▸ Exercise directions
Count the lines in the material below that contain the string "view", treating uppercase and lowercase as different, and reply with the number alone.

* * * * * * *

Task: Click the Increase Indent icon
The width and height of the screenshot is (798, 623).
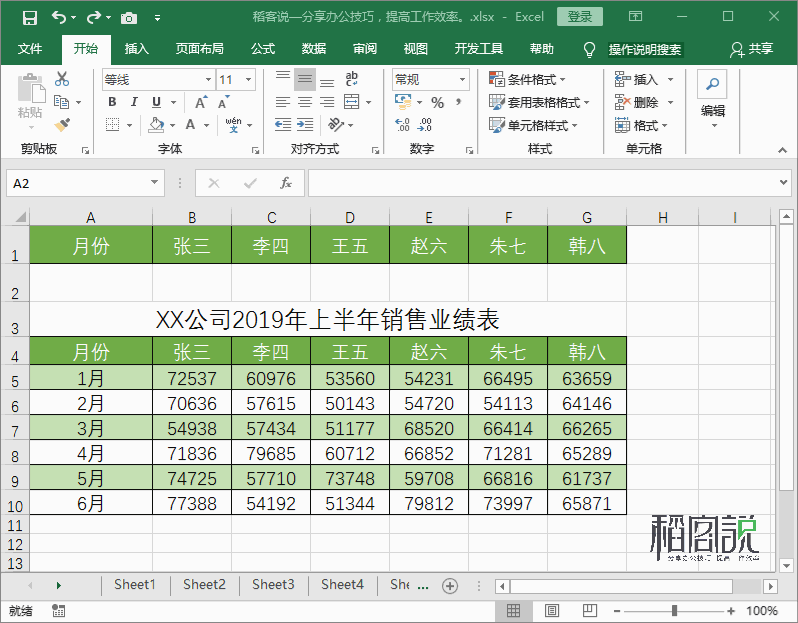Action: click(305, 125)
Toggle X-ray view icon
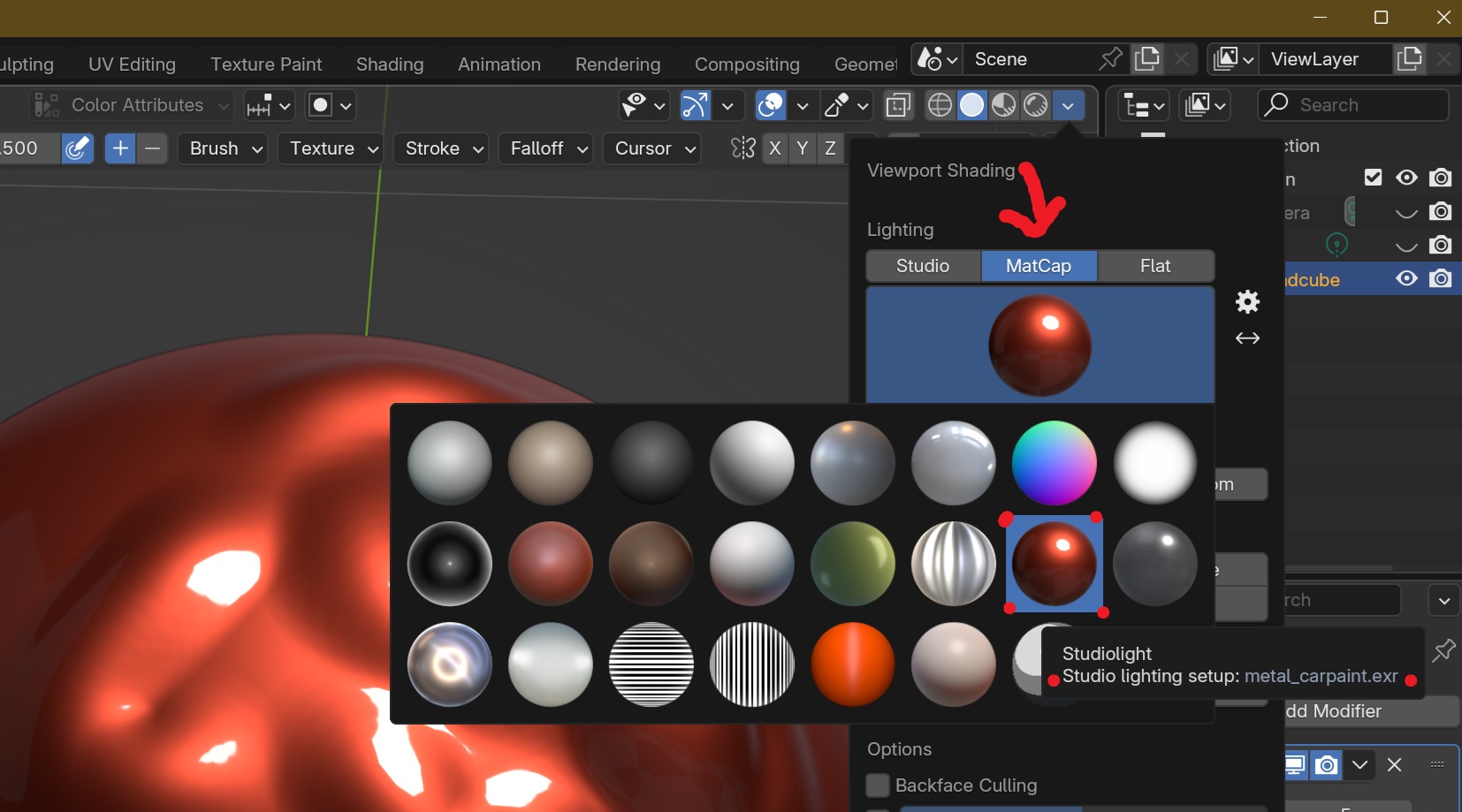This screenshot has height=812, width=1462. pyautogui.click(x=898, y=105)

* * * * * * *

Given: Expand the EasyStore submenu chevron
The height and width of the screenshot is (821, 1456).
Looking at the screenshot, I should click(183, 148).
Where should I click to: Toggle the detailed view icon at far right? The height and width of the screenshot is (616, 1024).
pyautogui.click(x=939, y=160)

* * * * * * *

▸ Result of the exercise
2